Lastly, I do not anticipate any threats to construct or statistical conclusion validity because I have already explained how each variable will be operationalized. Similarly, in this paper, I have shown that the findings would only be limited to the African immigrants in California and those who are either smoking, or have been diagnosed to have asthma.
Any study that involves human participants is often subject to several ethical issues (Ndebele et al., 2014; Nicholls et al., 2015). The CHIS dataset used in this research, as the main data for review, is subject to these ethical issues. In this section of the study, I will explain how these ethical issues affect the treatment of data and the recruitment of participants and materials when formulating the research findings.
The ethical procedures used by the CHIS researchers to collect data were approved by UCLA. The ethical procedures that will be followed in the current study will also be based on the guidelines outlined by the Institutional Review Board (IRB) because I will apply to this institution to analyze data before conducting the statistical analysis. The current study will also involve an analysis of de-identified data to avoid cases of privacy infringement or confidentiality breaches.
Data was stored safely in a computer and protected by a password, which only the researcher could gain access to. This safeguard ensured that no other person had access to the information besides the researcher (Nursing and Midwifery Board of Australia, 2012). Lastly, credit will also be given to the original authors of the research to avoid cases where the readers could assume that the findings of the current study are the author’s. This way, cases of plagiarism are avoided.
This section shows that the methodology of this research was intended to answer the main research question, which centered on investigating the association between asthma and smoking status among adult African immigrants in California.

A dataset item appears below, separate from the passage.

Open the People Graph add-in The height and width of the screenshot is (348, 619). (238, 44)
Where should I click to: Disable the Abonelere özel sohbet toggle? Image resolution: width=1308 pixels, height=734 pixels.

The independent variable is smoking and the dependent variable is asthma. The moderating factors are age, sex, years since immigration, marital status, alcohol use, education level, income level, and employment status. Secondary analysis of the archived data will be conducted after receiving IRB approval. I will conduct both descriptive and inferential statistical analyses and complete a descriptive analysis using frequency tables and measures of central tendency. I will also conduct the inferential analysis using bivariate and multivariate analyses.
The quantitative correlation research is the main design used to answer this research question and it is based on the understanding that the research topic is a correlation study because the current research explores the association between asthma and smoking status among African immigrants in California.
The main source of information is secondary research data, which comes from an independent survey by the CHIS. The SPSS software tool is also the main data analysis technique used in this study because of its ability to analyze large amounts of data. The correlation technique is the main SPSS tool applied in this study because of its ability to identify associations between two or more variables. The results of the data analysis process are presented in the next section, which outlines the results and findings of the study.